Cannes Film Festival 2012 - The Projects
While the latest pics from auteurs are the Cannes entree, documentaries are the tasty side dish, and the ones lacking distribution deals that make the cut are well-positioned to be served to hungry buyers.
Seven films are included in the official selection (though not the main competition), including “Une Journee Particuliere,” about the history of the fest, co-directed by fest president Gilles Jacob.
“I’ve seen some terrific documentaries at Cannes,” says Dan Guando the Weinstein Co.’s senior vice president of acquisitions. “They have to rise to a certain level to be invited, and are usually a step above what you find at other festivals,” he adds.
High-profile filmmakers, such as Charles Ferguson (his Oscar-winner “Inside Job” premiered at Cannes in 2010) or Ken Burns, who is at the fest with “The Central Park Five,” can leverage the auteur label through the fest’s media scrum. Even though Burns feels he might be “a little out of place, without the right sunglasses” on the Croissette, the pic is his second preem at the fest. All 15 hours of “The War” debuted in 2007.
Slated for PBS in 2013 or 2014, “The Central Park Five” chronicles the aftermath of an infamous 1989 crime — the beating and rape of a white woman knows as the Central Park jogger — and the five black and Latino teenagers from Harlem wrongfully convicted of the crime.
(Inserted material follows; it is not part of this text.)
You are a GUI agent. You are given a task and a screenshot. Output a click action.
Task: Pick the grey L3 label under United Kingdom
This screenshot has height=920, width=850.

A Cannes berth also helps a distrib market a film theatrically. Submarine’s Josh Braun points to “Roman Polanski: Wanted and Desired,” which did well internationally after a Cannes slot. “We absolutely close deals at the festival, and we’re also looking to find projects to sell,” adds Braun, who will have several docs in the market.
After Sundance and SXSW, Braun contends, “It feels like the market is healthy; I’m more optimistic than pessimistic.”
Docs that can expand beyond the traditional indie film audience are always on buyers’ radar. Rob Williams, vice president acquisitions of L.A.-based Indomina Group, points to Ice-T’s “Something From Nothing: The Art of Rap,” which U.K.-based Kaleidoscope Film Distribution will rep outside of North America. “We’re not treating the film like a documentary, we’re treating it as a performance film,” he says of Indomina’s strategy. The firm looks for films that have a realistic theatrical potential because of talent attached and multiple marketing hooks.
Focused handling is required for U.S.-made docs in international frames. “It takes a certain amount of special care, but there are good companies around the world who do well with documentaries,” says Annie Roney, managing director of Roco Films. Theatrical minimums often must be weighed against solid upfront TV offers, says the distribution exec, who sits out Cannes, opting for more doc-orientated fests and markets.
For the fifth year, there will be an official documentary brunch organized by the market, which brings together filmmakers in the festival, distribs, other fest programmers and financiers for a lunchtime networking sesh. This year, the market launches Doc Corner, where a digital library of nonfiction fare is available to programmers and buyers.
Despite the fact that Cannes has no dedicated documentary programmer, “It is still the best fest (in which) to launch a movie, documentary or not,” Guando says.